Fishing for Suspicious Activities – or More
According to a report from the National Post, the CRA made a filing with a court in September, asking Coinsquare to provide customer data. The agency is reportedly looking to get all of Coinsquare’s customer records and trading histories, dating back to the company’s inception in 2013.
As the report noted, the CRA explained in its filing that it needed the records to fight possible tax fraud. However, reporters also believe that the CRA plans to compare past tax records with information on the exchange’s files.
David Piccolo, a local tax lawyer, explained to the news source that the CRA could pretty much use this information totally with customers’ tax records. The agency could also expand the scope of its oversight to search for individuals and organizations under investigation.
“CRA could use this information to essentially try to verify or to match certain transactions with what was reported in Canadians’ tax filings. Then CRA does their internal risk assessment [to determine] whether these are worth pursuing in audit,” Piccolo explained.
Tax Authorities Want Information
Coinsquare’s problems became prominent back in July, when the Ontario Securities Commission (OSC) formally accused its executives of wash trading. In a filing, the OSC accused the exchange of acting in a way that contradicted Canadian securities laws, adding that several top executives – including founder Virgile Rostand, CEO Cole Diamond and chief compliance officer Felix Mazer – had spearheaded the entire thing.
It’s worth noting that the OSC’s case against Coinsquare stems from activities conducted a little over two years ago. As the agency accused, Diamond had ordered Rostand to inflate trading numbers in March 2018. Rostand eventually developed a soliton that allowed the exchange to carry out this request, executing large trades into the company’s wallets to fake the appearance of large transactions.
Between July 17, 2018, and Dec. 4, 2019, Coinsquare reportedly conducted about 840,000 of these bogus trades, with an aggregate value of around 590,000 Bitcoins, the OSC said.
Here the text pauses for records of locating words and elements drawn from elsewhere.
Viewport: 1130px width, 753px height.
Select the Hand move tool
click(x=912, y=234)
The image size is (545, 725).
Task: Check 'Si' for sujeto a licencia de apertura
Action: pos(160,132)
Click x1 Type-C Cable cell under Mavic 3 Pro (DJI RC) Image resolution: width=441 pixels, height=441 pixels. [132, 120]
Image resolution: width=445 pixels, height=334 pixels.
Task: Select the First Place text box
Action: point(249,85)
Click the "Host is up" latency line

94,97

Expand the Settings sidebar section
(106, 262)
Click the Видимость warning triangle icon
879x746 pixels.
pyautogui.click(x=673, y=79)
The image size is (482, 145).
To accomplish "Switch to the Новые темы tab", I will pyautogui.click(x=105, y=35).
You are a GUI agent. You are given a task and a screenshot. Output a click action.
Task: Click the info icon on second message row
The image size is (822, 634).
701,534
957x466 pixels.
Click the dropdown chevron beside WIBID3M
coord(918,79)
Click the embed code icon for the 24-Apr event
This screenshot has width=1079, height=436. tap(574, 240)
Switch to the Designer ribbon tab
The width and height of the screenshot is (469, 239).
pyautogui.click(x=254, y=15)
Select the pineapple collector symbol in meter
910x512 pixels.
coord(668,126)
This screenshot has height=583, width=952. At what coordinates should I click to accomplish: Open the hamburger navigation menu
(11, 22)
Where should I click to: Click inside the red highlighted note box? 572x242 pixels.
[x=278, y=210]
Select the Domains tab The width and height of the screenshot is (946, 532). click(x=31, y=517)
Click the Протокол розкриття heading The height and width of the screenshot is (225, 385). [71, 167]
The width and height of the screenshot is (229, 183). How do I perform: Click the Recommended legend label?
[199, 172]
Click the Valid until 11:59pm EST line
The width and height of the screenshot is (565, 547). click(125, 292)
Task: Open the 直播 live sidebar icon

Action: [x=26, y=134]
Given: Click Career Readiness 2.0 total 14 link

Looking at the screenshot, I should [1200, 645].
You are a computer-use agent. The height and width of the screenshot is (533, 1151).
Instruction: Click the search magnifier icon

Those numbers represented over 90 percent of the exchange’s entire trading volumes.
Still, the CRA is looking to get information on the company’s customers since 2013. Piccolo explained that this isn’t the first time the CRA would request such an extensive amount of data from crypto companies. However, given that Coinsquare has about 200,000 users, this request could be a test of the agency’s ability to process such vast transaction amounts.
The CRA appears to be toeing the same line as the United States Internal Revenue Service (IRS), which had tried in the past, to get more details about Americans and their crypto holdings. Gradually, tax oversight is becoming a central problem.